[dns-operations] Too Open (Was: OpenDNS makes your Internet work better
jabley at ca.afilias.info
Thu Jul 20 18:43:54 UTC 2006
On 15-Jul-2006, at 23:04, Rodney Joffe wrote:
> Goody. Operational stuff...
Big thread latency with this one, sorry :-)
> On Jul 15, 2006, at 6:12 PM, Joe Abley wrote:
>> To pick a message more or less at random to reply to, you're
>> digging in far too deeply into a single service without enough
>> information about how it is provisioned to be able to draw any
>> useful conclusions.
>> If there's a point here about anycast-only NS sets, surely it's
>> far more general:
>> - if there's some systematic failure mode (as-yet unknown,
>> perhaps) which afflicts nameservers which are distributed using
>> anycast, and
>> - if nameservers which are not distributed using anycast are not
>> vulnerable to that same failure mode, then
>> - an NS set which includes both nameservers which are distributed
>> using anycast and those which are not would provide greater
>> reliability than an NS set which was anycast-only.
> In a mixed implementation there's something else to consider though:
> I think there are around 40 geographic instances of the f-root?

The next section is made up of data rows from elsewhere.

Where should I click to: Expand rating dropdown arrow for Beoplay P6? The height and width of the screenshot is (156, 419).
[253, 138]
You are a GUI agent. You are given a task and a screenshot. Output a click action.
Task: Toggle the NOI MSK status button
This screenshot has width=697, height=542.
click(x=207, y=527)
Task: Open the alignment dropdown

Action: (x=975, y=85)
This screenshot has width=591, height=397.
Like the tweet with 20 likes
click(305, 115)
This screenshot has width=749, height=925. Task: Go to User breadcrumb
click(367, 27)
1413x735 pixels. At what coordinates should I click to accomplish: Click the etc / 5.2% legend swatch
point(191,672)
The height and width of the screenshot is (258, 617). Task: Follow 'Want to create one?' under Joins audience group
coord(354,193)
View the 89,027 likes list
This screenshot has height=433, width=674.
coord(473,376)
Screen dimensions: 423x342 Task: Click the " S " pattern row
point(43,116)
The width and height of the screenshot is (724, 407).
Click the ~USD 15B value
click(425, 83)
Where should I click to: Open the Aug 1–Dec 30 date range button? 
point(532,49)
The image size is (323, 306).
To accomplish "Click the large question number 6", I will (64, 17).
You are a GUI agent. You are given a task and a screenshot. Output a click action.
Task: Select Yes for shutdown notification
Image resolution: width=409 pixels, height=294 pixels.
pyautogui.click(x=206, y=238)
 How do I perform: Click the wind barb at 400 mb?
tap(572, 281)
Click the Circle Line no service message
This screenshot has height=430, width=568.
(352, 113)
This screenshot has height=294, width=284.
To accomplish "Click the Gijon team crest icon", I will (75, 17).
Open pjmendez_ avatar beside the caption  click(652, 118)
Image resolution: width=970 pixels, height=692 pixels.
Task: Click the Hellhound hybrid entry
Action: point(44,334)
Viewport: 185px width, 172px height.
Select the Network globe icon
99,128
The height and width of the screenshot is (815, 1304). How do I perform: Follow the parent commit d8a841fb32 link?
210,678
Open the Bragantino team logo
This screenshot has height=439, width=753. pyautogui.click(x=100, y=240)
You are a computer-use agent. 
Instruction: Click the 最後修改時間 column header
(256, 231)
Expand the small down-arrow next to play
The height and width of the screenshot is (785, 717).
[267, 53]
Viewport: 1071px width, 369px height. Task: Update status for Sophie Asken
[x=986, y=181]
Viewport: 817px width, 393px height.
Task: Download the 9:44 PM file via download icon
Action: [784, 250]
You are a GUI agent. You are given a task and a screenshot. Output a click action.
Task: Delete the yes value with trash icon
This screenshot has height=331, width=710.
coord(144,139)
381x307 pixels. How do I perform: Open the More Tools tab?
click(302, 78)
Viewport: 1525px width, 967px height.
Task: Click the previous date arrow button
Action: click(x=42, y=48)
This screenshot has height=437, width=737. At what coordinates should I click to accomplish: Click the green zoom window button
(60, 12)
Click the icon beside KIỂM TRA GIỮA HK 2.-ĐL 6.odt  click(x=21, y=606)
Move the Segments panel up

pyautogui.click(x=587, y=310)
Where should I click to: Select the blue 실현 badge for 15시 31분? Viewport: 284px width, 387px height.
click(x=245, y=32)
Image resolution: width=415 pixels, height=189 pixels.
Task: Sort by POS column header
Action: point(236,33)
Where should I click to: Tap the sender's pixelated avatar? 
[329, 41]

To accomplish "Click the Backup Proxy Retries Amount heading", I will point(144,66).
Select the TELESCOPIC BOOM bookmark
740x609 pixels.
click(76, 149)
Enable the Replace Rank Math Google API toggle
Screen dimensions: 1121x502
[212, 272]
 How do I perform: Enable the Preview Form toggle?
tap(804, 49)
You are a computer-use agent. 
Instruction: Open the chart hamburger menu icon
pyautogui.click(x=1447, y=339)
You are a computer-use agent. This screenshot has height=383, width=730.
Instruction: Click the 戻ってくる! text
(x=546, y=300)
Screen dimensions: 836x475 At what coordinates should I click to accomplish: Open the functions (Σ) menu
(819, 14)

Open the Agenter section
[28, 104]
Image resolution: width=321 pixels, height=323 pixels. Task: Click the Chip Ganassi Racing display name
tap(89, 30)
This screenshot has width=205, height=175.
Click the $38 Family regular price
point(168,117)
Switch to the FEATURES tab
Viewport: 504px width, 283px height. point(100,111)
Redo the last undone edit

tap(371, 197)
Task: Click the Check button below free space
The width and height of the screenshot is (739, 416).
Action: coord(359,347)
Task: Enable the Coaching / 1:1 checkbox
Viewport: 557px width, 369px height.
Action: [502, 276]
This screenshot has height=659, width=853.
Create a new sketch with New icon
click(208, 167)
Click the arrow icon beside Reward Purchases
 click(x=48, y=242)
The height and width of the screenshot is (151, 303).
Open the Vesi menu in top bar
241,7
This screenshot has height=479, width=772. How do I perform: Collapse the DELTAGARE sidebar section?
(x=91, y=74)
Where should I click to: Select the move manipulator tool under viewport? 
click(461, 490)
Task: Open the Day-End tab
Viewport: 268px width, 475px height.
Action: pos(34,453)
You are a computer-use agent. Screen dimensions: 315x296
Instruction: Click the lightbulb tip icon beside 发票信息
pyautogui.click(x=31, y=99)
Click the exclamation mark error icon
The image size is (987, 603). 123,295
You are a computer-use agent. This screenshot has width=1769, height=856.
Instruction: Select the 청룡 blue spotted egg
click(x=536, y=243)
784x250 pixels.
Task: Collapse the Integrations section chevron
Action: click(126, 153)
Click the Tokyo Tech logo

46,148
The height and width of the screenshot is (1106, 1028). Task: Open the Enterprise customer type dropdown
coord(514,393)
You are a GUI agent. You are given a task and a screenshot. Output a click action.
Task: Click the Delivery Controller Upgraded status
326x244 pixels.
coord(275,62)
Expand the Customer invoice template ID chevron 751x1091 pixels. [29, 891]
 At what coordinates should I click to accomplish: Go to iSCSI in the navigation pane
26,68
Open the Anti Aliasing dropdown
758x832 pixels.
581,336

If
> f was the only anycast root server, and the 40 anycast instances
> were topologically proportionally dispersed (sorry, I can't think
> of a better way of describing it but hopefully you know what I
> mean) in relation to the other 12 root servers, f would be handling
> 40/52nds of global queries (let's assume all of the recursive
> servers are running BIND and so behave properly by mostly querying
> the closest instance to them). The remaining unicast root servers
> would have to be rather well provisioned - in an edge case where
> the announcement for f is withdrawn, one of the unicast instances
> might have to be ready to instantly handle 41/52nds of global queries.
ISC provisions each of its global nodes of F with sufficient external
connectivity and processing iron to be able to handle a global load
of root server traffic on its own. I presume other root server
operators do likewise.
Your general point (that a non-anycast server address in an NS set of
anycast servers probably needs to be attached to lots of iron) is
well-made, but I think that's an implementation detail rather than a
reason not to do it.
A non-anycast server (from the perspective of the global, BGP-
speaking Internet routing system) doesn't need to be just a single
box: you could make a cluster of servers using any one of several
approaches. Such a cluster might well still be able to provide the
anycast/non-anycast diversity that I initially described, regardless
of the fact that it's not a single host.
This being the case, there's no obvious, practical limit to the
number of queries a single, non-Internet-anycast nameserver could
answer (beyond the fact that scaling to pathological extents might
challenge the availability of colo, or cooling, or power, or fibre).